Mindset Mondays: Susan David — Emotional Agility


Do you ever get tired of hearing people tell you to “just stay positive” when things aren’t going right?

Sometimes, when life gets really hard, suppressing your true feelings and emotions and forcing a smile isn’t the answer. According to Harvard psychologist Susan David, suppressing difficult emotions doesn't make them disappear — it just makes them grow.

In her book Emotional Agility, David argues that true resilience isn't about being happy all the time. It’s about how we navigate our inner world.

When a difficult emotion hits — whether it's anger, anxiety, or imposter syndrome — most people react in one of two ways:

  • The Bottler: You push the feeling down, pretend everything is fine, and march on. (Spoiler: It usually explodes later).

  • The Brooder: You lose yourself in the emotion. You loop it on replay, obsessing over the wrongness of the situation, letting it cloud your entire day.

In both scenarios, you are "hooked." Your emotions have hijacked your thoughts and are now driving your behavior.

Emotional agility is the antidote. It is the ability to experience your thoughts and feelings with flexibility, curiosity, and intention, rather than letting them dictate your actions.

Here are 4 steps to building emotional agility:

1. Show Up: Stop fighting your feelings — name them and face them with compassion.

2. Step Out: Create a gap between yourself and the feeling. Instead of saying, “I am stressed,” say, “I am noticing that I am feeling stressed.” This reminds you that you are the observer, not the emotion. You are the sky; the emotion is just a passing cloud.

3. Walk Your Why: Your feelings are just data. They are flashing neon signs pointing directly to what you care about.

  • If you feel intense anxiety before a big game or major presentation, that’s data telling you that you value excellence.

  • If you feel guilty about working late, that’s data telling you that you value family connection.

4. Move On: Once you know what you value, make small, deliberate tweaks to your daily habits, responses, and mindset that align with those values. It’s about making choices that serve the person you want to become.

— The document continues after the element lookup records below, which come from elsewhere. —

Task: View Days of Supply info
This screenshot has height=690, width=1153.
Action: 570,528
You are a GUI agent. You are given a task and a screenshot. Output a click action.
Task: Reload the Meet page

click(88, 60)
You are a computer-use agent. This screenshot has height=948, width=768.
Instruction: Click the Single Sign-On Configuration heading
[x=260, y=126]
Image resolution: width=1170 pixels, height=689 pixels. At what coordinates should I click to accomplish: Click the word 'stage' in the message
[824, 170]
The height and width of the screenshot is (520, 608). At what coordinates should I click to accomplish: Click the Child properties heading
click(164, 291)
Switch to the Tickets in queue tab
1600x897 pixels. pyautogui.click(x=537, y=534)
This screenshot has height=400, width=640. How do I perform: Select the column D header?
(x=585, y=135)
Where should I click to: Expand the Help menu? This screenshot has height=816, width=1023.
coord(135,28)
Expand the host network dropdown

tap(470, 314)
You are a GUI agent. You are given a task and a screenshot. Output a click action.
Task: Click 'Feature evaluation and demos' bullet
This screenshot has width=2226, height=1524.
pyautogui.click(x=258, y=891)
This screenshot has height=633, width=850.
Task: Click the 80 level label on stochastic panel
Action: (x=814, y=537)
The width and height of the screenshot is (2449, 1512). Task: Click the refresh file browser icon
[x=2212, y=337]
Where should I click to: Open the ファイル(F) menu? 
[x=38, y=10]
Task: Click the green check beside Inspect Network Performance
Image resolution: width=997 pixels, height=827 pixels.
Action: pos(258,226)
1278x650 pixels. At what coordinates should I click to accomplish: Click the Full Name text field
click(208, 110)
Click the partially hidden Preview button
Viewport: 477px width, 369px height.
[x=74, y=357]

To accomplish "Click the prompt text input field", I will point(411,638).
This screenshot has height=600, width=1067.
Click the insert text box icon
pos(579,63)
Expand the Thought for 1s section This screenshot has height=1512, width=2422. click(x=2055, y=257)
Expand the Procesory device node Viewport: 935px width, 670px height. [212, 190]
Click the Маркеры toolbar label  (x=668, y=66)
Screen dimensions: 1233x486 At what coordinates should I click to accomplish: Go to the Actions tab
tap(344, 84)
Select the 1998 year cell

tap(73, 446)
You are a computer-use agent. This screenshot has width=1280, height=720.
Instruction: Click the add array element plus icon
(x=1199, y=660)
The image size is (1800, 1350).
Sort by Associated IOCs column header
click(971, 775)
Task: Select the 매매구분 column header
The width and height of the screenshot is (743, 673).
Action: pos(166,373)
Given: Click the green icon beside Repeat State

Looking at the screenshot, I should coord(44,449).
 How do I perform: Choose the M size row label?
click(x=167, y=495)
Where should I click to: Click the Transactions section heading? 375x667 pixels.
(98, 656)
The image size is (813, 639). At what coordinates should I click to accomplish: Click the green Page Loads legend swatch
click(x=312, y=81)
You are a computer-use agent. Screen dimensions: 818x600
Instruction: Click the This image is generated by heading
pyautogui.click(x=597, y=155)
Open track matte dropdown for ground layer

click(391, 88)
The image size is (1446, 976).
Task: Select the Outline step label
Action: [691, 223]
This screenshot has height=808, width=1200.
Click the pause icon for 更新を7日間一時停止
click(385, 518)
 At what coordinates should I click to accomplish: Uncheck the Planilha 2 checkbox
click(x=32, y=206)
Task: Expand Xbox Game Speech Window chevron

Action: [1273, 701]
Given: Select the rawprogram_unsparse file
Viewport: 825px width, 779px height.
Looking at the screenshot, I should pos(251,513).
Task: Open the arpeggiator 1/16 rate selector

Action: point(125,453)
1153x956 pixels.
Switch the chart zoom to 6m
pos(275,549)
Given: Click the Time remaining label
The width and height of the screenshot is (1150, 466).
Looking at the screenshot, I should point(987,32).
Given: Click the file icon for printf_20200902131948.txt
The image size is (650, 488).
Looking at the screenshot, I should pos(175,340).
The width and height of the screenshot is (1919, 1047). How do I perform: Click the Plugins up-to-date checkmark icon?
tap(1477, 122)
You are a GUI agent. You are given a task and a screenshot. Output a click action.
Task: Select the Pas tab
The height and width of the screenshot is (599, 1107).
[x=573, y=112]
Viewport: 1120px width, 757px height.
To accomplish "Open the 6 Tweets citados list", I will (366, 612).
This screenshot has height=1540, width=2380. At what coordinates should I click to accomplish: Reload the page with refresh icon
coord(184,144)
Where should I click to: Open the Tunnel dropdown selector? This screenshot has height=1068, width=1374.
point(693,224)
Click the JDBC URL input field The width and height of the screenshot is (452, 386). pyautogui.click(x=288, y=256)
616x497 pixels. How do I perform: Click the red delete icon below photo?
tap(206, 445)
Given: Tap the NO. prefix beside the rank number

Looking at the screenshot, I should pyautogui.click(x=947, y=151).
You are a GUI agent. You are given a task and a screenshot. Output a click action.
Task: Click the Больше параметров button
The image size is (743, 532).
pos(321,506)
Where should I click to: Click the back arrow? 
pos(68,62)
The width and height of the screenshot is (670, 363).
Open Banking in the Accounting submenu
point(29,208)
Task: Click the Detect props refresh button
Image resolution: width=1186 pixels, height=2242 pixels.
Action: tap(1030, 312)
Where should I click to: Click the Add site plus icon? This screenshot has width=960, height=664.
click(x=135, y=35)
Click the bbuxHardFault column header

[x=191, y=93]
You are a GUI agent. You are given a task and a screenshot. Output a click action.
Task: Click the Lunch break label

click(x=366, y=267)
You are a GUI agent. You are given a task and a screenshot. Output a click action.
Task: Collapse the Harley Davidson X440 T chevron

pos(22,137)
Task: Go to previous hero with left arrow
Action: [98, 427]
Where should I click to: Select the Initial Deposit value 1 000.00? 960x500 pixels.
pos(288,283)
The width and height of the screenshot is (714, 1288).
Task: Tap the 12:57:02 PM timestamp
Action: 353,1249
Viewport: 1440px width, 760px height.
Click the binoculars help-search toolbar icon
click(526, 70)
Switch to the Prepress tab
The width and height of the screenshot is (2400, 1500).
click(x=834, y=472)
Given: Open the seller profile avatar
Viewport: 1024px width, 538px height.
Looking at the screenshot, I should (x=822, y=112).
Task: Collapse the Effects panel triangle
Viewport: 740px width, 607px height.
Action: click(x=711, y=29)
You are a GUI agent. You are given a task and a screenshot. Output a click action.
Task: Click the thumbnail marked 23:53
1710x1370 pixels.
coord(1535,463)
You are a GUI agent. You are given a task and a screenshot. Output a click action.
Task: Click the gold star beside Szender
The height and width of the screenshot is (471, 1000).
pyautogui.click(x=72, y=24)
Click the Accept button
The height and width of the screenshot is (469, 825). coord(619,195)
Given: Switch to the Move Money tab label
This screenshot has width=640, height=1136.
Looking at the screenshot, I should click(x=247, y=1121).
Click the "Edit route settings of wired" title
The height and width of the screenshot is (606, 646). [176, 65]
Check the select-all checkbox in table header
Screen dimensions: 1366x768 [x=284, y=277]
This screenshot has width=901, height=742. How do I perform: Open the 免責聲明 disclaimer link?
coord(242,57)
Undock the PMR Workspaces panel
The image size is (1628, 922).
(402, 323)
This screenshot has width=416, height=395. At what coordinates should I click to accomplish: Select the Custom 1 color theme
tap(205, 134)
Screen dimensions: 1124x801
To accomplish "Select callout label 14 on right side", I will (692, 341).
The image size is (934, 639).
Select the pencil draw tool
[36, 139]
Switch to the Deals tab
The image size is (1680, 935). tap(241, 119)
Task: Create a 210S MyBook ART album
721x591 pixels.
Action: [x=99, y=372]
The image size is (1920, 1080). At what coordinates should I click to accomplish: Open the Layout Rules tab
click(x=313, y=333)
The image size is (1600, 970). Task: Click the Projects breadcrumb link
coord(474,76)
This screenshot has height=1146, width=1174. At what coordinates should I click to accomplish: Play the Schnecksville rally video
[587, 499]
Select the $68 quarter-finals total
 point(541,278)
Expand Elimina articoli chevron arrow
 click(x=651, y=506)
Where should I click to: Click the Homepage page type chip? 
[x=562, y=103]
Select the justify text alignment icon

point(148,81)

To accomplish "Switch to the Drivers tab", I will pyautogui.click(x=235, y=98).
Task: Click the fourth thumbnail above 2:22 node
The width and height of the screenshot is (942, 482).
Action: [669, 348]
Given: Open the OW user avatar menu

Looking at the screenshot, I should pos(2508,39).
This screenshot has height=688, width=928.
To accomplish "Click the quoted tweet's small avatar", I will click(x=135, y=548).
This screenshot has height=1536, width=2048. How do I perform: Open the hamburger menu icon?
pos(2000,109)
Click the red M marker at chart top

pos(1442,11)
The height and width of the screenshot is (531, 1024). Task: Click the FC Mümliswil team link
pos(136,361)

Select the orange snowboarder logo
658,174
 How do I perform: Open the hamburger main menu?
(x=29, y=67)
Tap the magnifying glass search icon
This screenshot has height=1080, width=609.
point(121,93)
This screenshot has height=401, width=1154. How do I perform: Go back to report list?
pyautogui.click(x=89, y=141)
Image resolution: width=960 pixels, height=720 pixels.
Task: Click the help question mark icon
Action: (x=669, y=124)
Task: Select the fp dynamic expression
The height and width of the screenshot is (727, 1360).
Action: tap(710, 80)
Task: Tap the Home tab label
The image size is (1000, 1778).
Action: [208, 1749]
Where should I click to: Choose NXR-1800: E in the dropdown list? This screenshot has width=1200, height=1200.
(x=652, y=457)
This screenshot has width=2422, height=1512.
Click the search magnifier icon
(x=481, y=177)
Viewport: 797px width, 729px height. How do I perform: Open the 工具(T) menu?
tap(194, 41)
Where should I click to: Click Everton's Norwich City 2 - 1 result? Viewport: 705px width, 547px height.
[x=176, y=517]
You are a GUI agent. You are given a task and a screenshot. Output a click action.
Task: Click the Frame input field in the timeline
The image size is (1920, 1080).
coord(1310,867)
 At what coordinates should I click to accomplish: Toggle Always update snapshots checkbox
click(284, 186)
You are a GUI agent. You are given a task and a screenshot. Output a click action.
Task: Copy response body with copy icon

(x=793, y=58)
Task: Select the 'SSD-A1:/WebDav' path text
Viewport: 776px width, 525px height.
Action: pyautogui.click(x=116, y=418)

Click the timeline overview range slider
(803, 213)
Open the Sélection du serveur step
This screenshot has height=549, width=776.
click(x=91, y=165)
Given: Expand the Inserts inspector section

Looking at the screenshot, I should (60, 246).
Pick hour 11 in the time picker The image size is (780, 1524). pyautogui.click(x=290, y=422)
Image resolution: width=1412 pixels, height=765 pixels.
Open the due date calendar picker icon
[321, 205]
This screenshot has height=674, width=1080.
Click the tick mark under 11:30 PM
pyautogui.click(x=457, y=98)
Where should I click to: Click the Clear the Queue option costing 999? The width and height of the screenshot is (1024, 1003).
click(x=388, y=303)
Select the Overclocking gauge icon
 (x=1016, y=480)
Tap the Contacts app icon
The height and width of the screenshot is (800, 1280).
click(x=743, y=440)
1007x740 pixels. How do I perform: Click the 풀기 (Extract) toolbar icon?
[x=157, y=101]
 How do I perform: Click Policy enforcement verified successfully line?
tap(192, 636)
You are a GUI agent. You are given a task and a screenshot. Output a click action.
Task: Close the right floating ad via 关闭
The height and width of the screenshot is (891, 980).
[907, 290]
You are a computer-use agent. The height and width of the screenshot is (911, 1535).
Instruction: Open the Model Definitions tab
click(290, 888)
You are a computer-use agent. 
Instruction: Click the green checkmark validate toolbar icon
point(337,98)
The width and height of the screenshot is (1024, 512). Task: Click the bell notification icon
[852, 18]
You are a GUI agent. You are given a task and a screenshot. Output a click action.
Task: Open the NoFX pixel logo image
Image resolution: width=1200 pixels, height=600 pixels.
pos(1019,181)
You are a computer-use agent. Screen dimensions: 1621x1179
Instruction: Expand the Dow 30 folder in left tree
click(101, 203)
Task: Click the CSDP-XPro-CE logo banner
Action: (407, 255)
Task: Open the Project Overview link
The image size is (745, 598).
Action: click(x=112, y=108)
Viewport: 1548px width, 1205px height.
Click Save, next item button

Susan David once said, “Discomfort is the price of admission to a meaningful life.” Your emotions will try to hook you, but remember mindset master and Emotional Agility isn’t about getting rid of all negative thoughts. It’s about learning how to navigate the obstacles in your way while dancing in the rain, reading the data your emotions provide, and walking your why — one small, intentional step at a time.

Something to Think About

How can you better identify, name, and learn from your emotions instead of being hooked by them?